暴力は不毛、かつその連鎖を止めることの難しさを訴えてくる映画。
暴力を捨てた刹那、今までの何倍にもなってその暴力以上の過酷な運命が自分に降りかかってくる。
そこまでのプロットが秀逸で、みるみる引き込まれ、考えさせられた。これは傑作である。
私は韓国映画はあまり見ないのだが、この映画にはやられた。
ヤン・イクチュンは製作・脚本・監督・主演・編集の5役を一人でやってのけた。
彼は、創造の源は自らの境遇からくる「怒り」だという。
その言葉通り、本作には個人、家族、社会などへ向けた激しい怒りが全編にわたって
貫かれている。「怒り」と「愛」、二律背反的な感情がコインの裏表の関係のように
描かれている様は人間への限りない賛歌のように受けとれた。
本作鑑賞後、彼の才能を頼もしくも恐ろしく感じた。
国際映画祭、映画賞で25以上もの賞に輝いた魂の映画。
そして、主人公はもちろん出てくるキャラクターたちは、みな人を殴る。(苦笑)
慈悲や惻隠といった言葉とは無縁の、ただただ一方的で感情任せの暴力がそこにはあります。でも、サンフンの暴力は不器用な彼のコミュニケーションに他ならず、その性格が彼の運命を決定づける。
暴力描写に目が行きがちですが、根底に流れるのは「家族」という逃れられないしがらみ。その中で生きてきた主人公サンフンと女子高生ヨニ。サンフンは、父への怒りと憎しみを抱いて社会の底辺で生き、ヨニは傷ついた心を隠し勝気に生きる。このふたりの純愛よりも切ない魂の求めあいを、息苦しいまでにパワフルに描きます。それにしてもなんて悲惨なふたりの境遇だ...。
もちろん、そんなふたりにロマンスの花開く展開などあろう筈がない。でも、その決して表だっては見えてこない気持ちこそ本物の愛情である事に気付かされます。
予感はしつつも、突然のクライマックスからラスト。そして、希望と哀しみを感じさせるエピローグへと続く...。
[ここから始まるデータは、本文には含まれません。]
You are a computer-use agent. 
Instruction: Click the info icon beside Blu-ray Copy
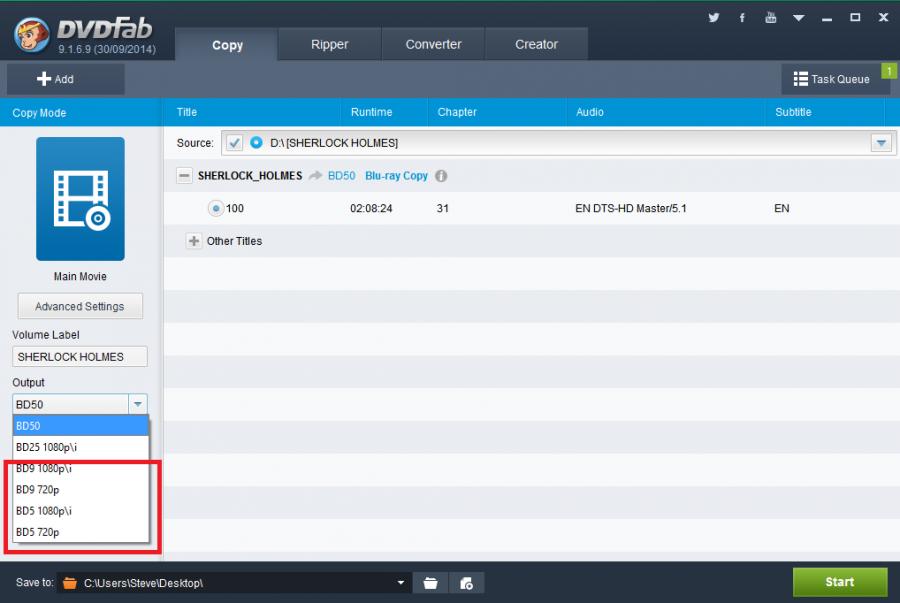coord(441,176)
ヤン・イクチュン、これが長編映画監督デビュー作なんて凄すぎる!! 脚本・演技・映像、全てに無駄が無い完成度の高さです。
何はともあれ、本作を観て重い気持ちになることは間違いありません。ですから、映画ファンなら必見の映画ですが、万人にはオススメできない作品でもあります。